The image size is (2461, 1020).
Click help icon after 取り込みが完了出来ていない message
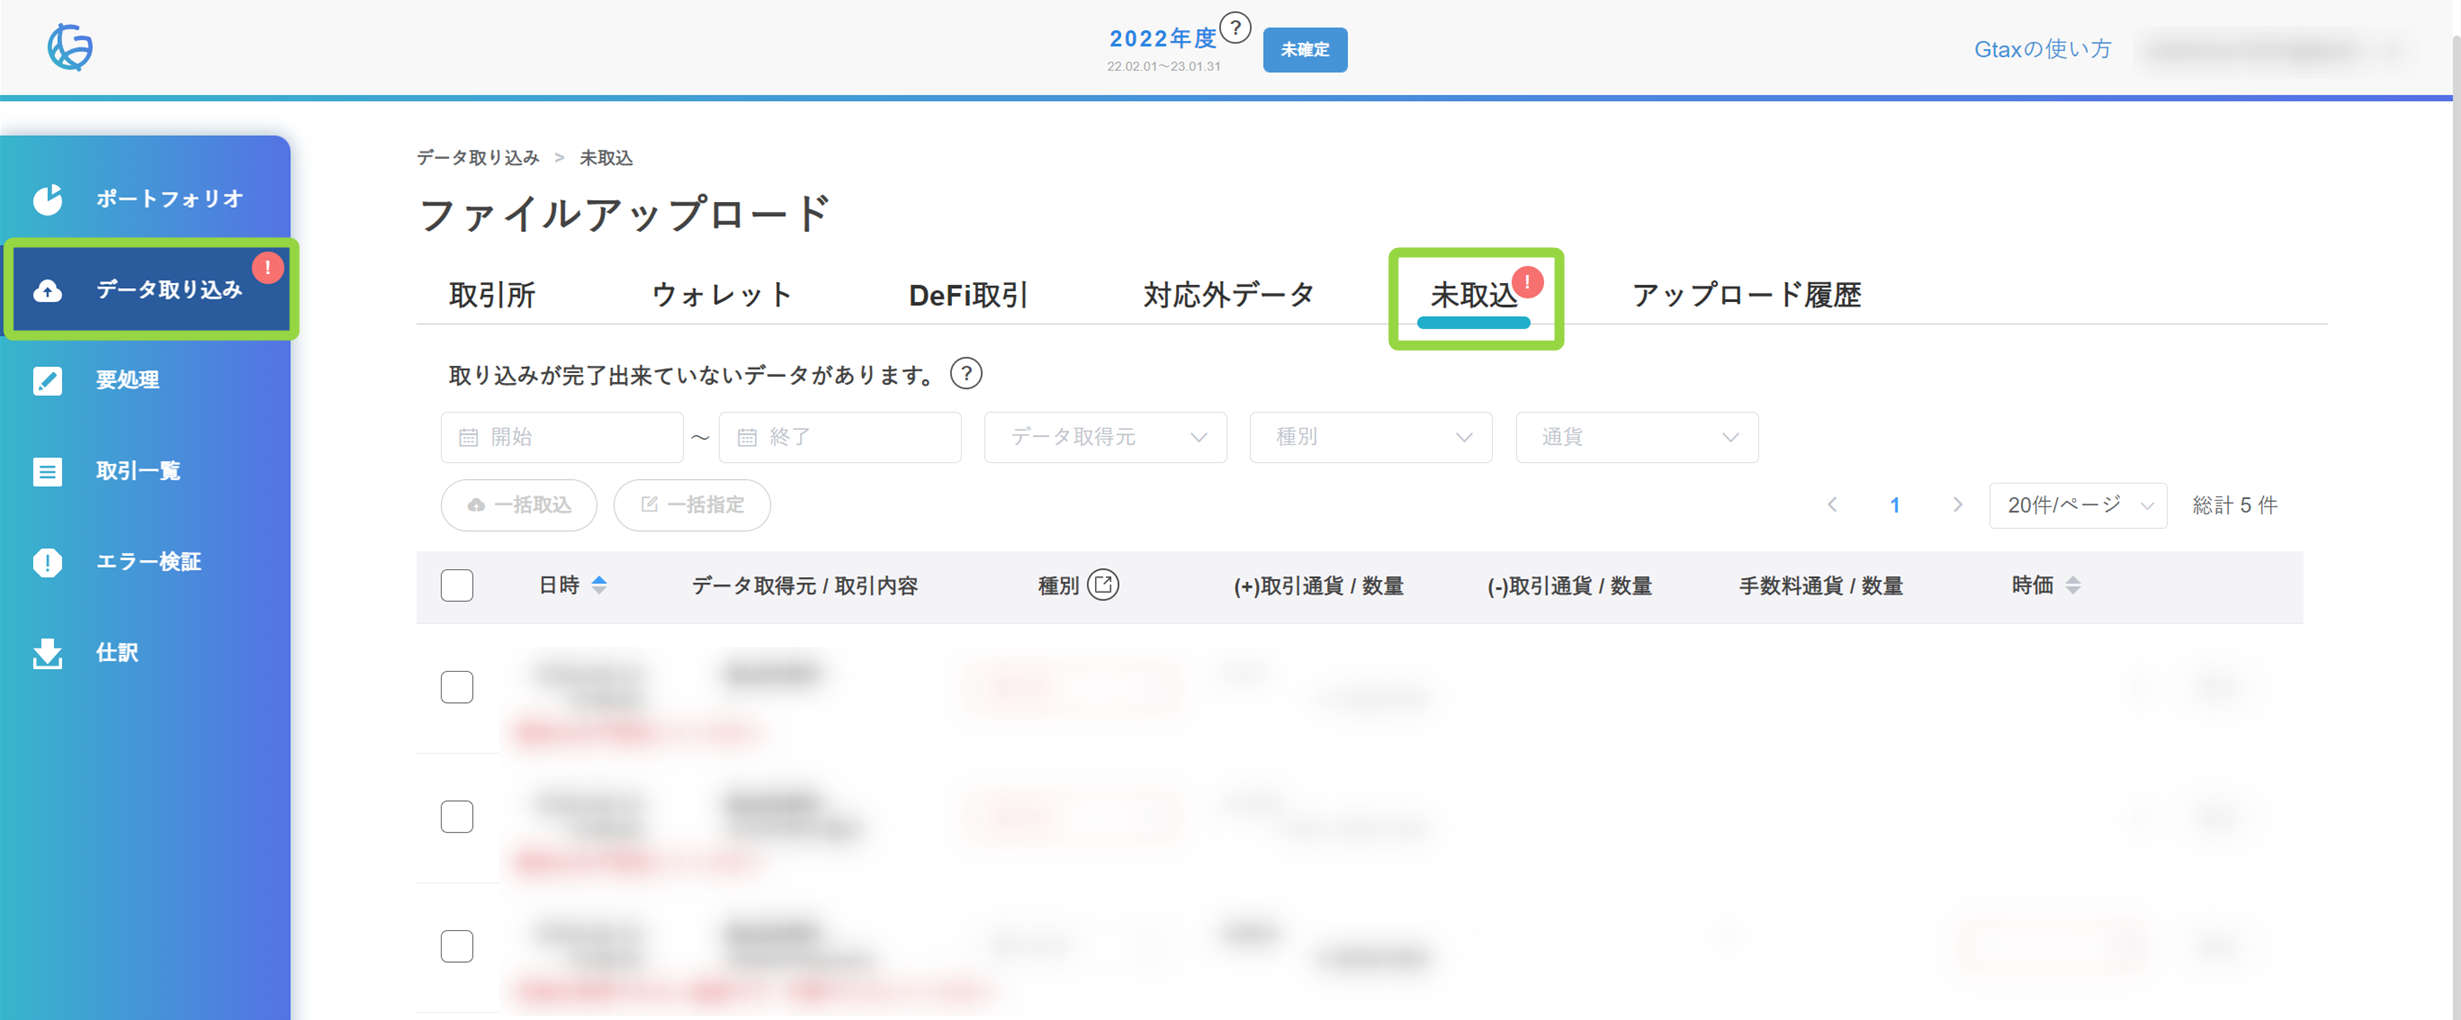965,374
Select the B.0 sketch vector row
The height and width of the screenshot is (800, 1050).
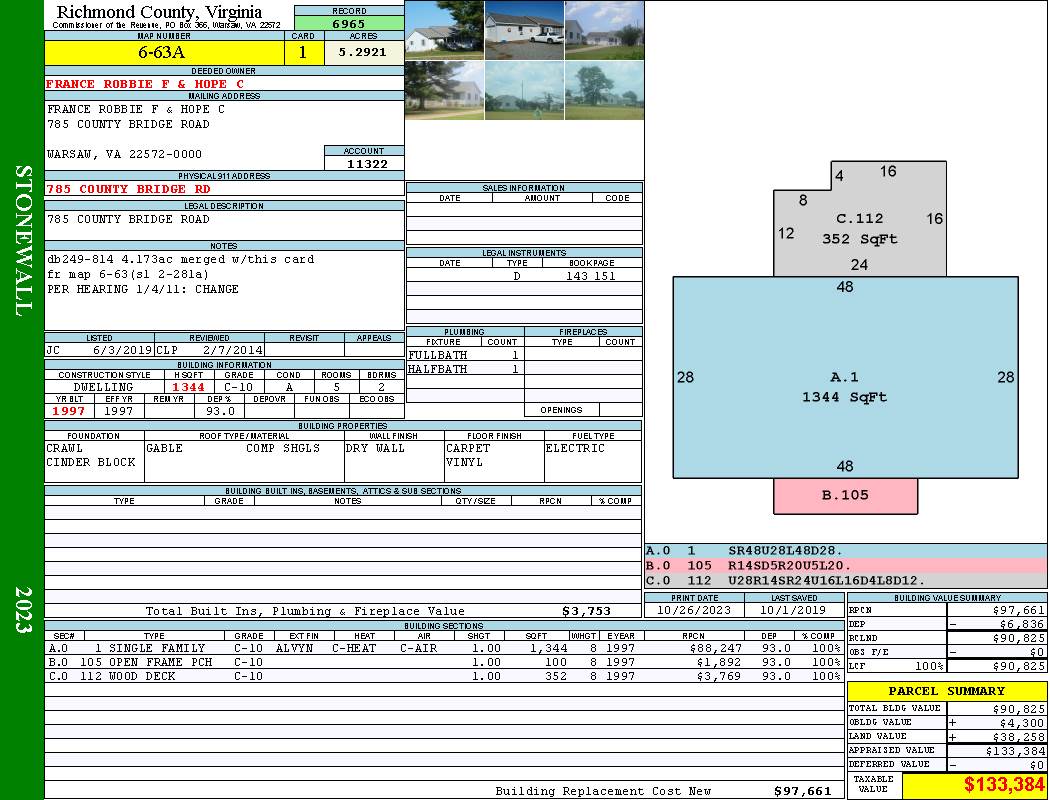click(x=845, y=566)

··········

Work to complete: Type the entries again verbatim. Any pictures should be skipped.

Solution to the exercise:
The image size is (2461, 1020).
Click help icon after 取り込みが完了出来ていない message
965,374
Select the B.0 sketch vector row
The height and width of the screenshot is (800, 1050).
click(x=845, y=566)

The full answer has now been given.